EXERCISE AIM:
Please reproduce the rows from the line containing "The image size is (1456, 819)." through the last row, both ends included, and leave the pictures out.

─── PROVIDED DATA ───

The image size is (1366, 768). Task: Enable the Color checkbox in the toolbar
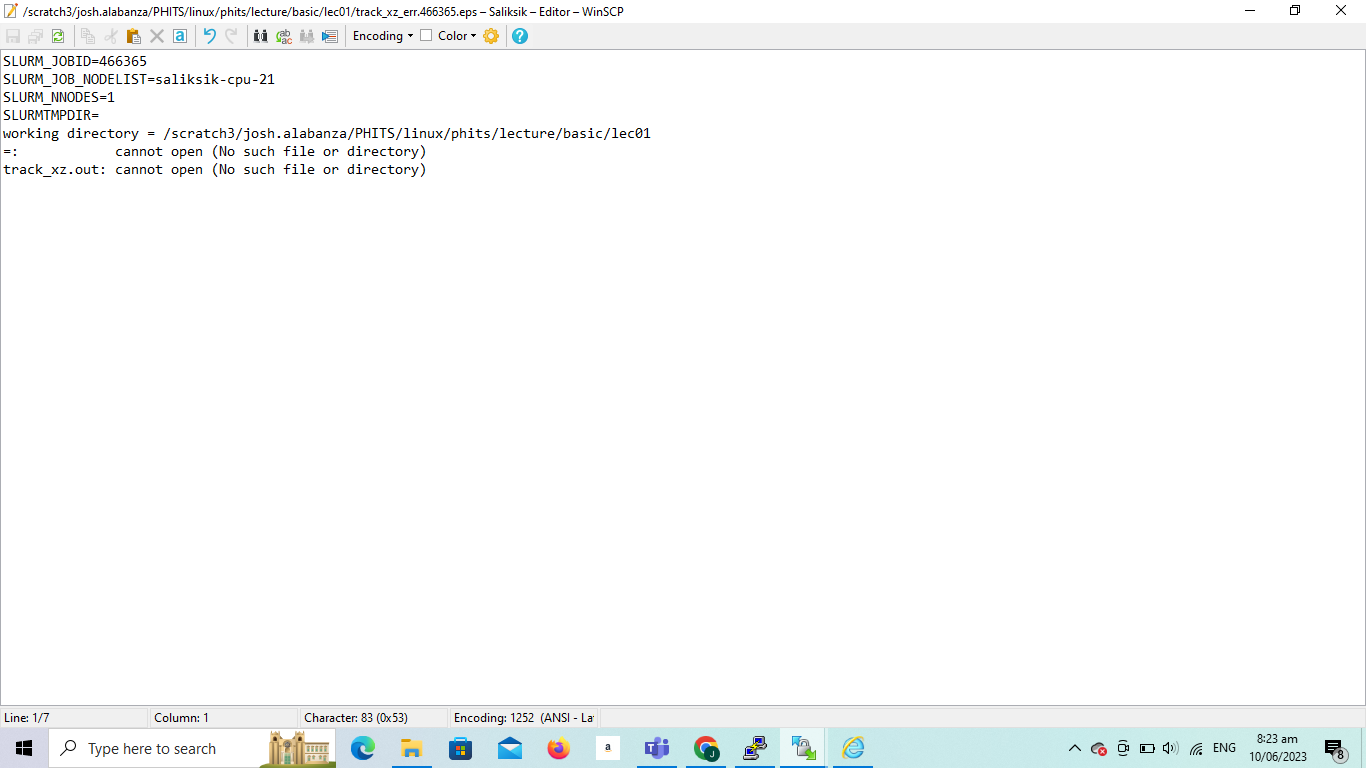(x=427, y=35)
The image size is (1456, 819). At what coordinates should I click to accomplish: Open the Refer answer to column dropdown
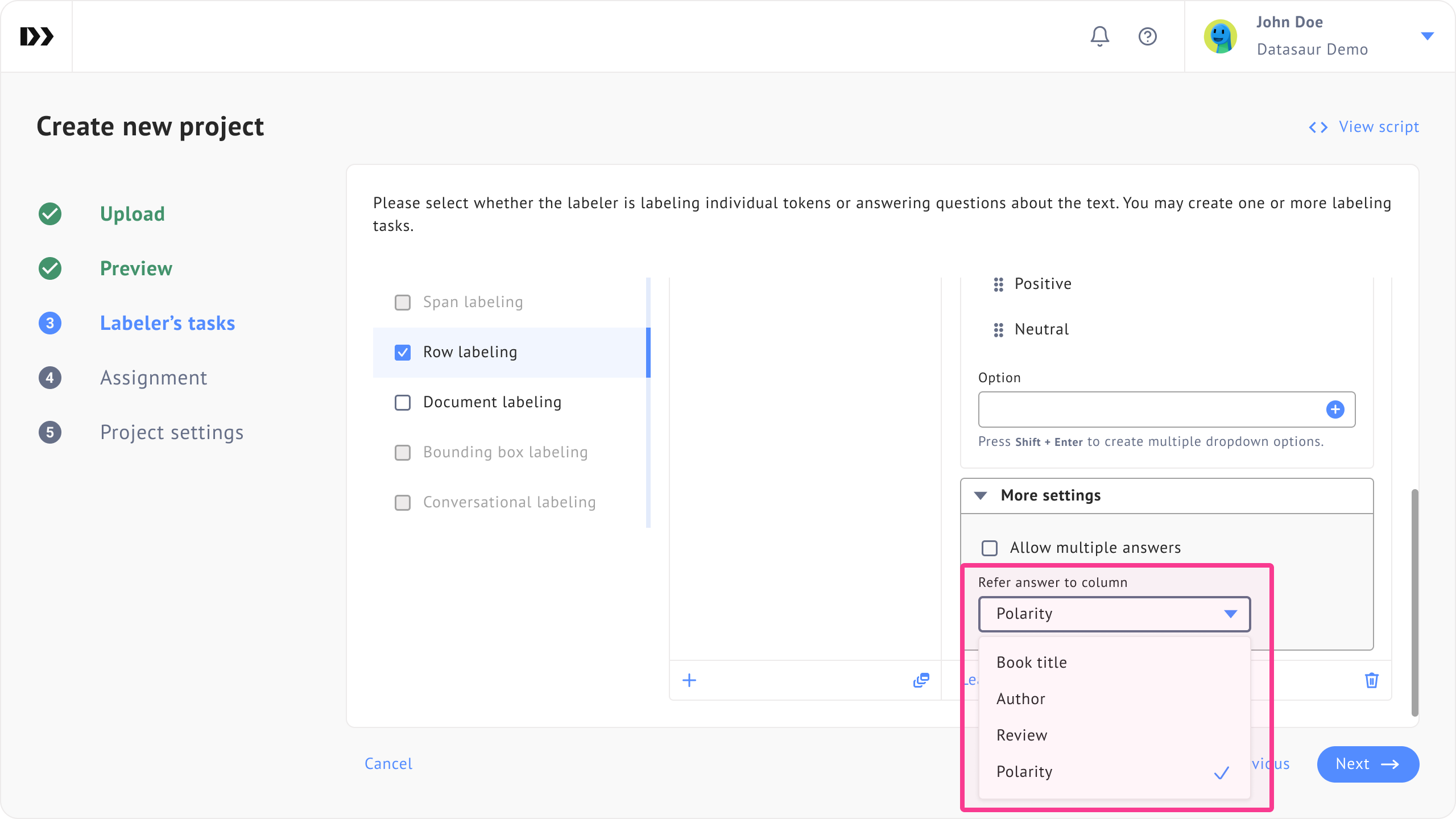tap(1114, 614)
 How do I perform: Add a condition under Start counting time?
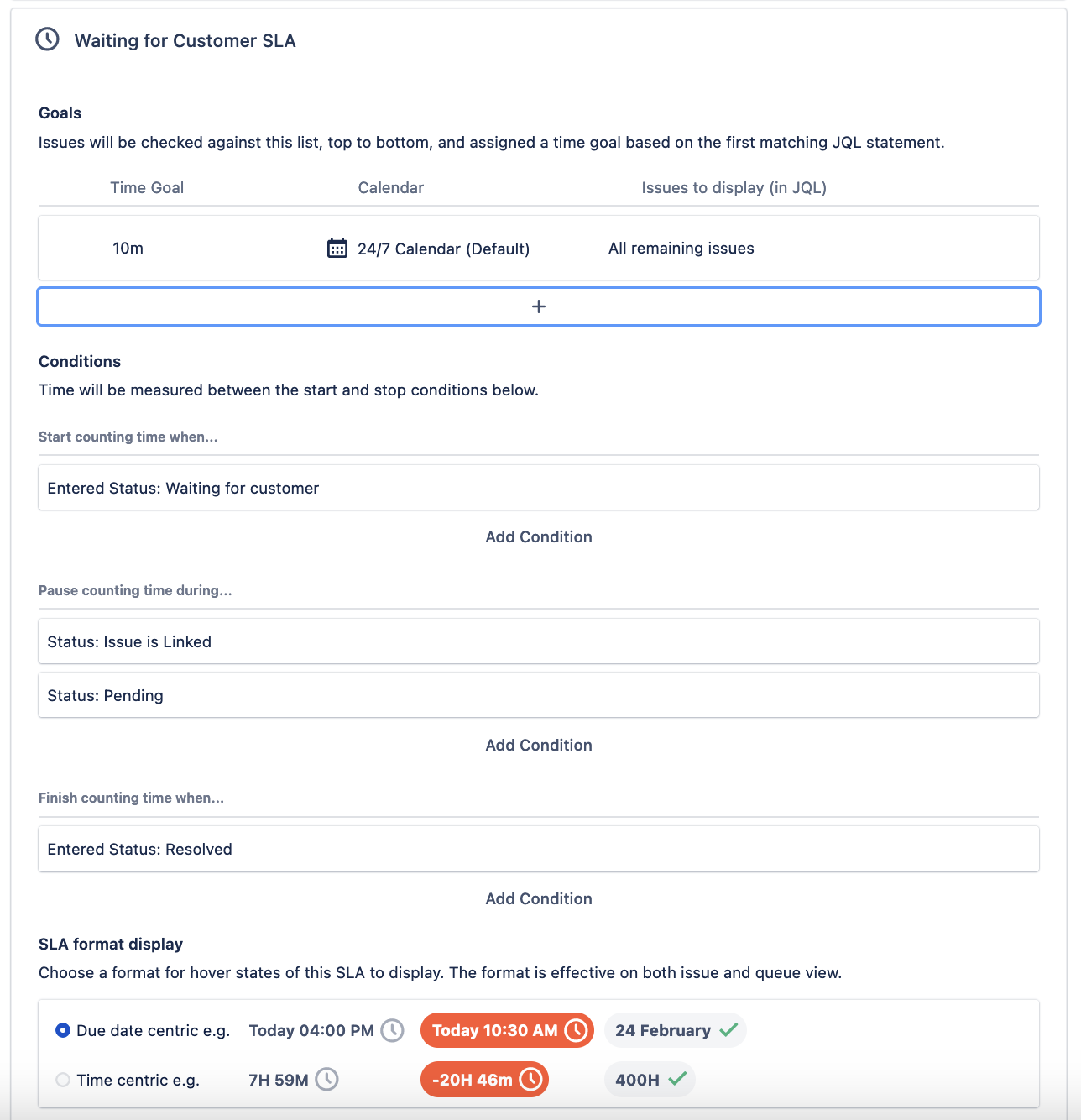tap(539, 536)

───

REPLY TO THE TASK:
The image size is (1456, 819). At what coordinates should I click to accomplish: Open the Refer answer to column dropdown
tap(1114, 614)
 How do I perform: Add a condition under Start counting time?
tap(539, 536)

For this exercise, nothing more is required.